When the 'War Attitude' persists: How Pro-Government Militias affect Society in the Long Run

Release date: 2023-05

Resorting to so-called pro-government militias (PGMs) in the face of severely challenged state forces is a timeless phenomenon in government politics across the globe. However, providing military training and distributing weapons to civilians can represent a security risk—in the short and the long term. Sierra Leone and Liberia share a history of protracted civil wars with the involvement of numerous pro- and anti-government militias. Previous research also demonstrated that networks of former combatants continued to exist in both countries after the end of the civil wars. However, most of these studies were conducted in the early 2000s, the first decade following the civil wars and thus lack a long-term perspective.

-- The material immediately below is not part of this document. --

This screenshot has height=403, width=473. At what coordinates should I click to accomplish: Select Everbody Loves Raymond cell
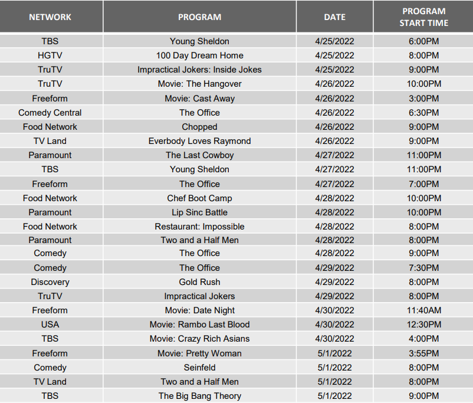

In this Paper, I address the question of how PGMs affect societies politically and socially in the long run.
Building on qualitative interviews conducted 20 years after the end of the civil wars, my study indicates that in Sierra Leone and Liberia
\ networks of former combatants continue to exist;
\ the membership in pro-government militias creates persistent identities;
\ networks of former combatants can become an instrument of political violence;
\ networks of former combatants affect social development.

From these findings, it can be concluded that former (pro-government) combatants represent a potential instrument for exercising political violence—even decades after the official end of a conflict. Furthermore, the analysis suggests that if the ruling party, as in the case of Sierra Leone, or the current government, as in the case of Liberia, is willing to use violence to enforce its interests, ex-militias seem to be the resource to use. The political will thus has a decisive effect on the question of which form of (political) violence is exercised by ex-combatants.

With a view to the upcoming elections, political violence may increase. Incidents in recent years show that political elites in Sierra Leone and Liberia are willing to use violence to maintain power. As the cooperation between former combatants' networks and the ruling elite continues in both cases, it also seems possible that the ruling parties will use former (pro-government) combatants around elections to intimidate political opponents.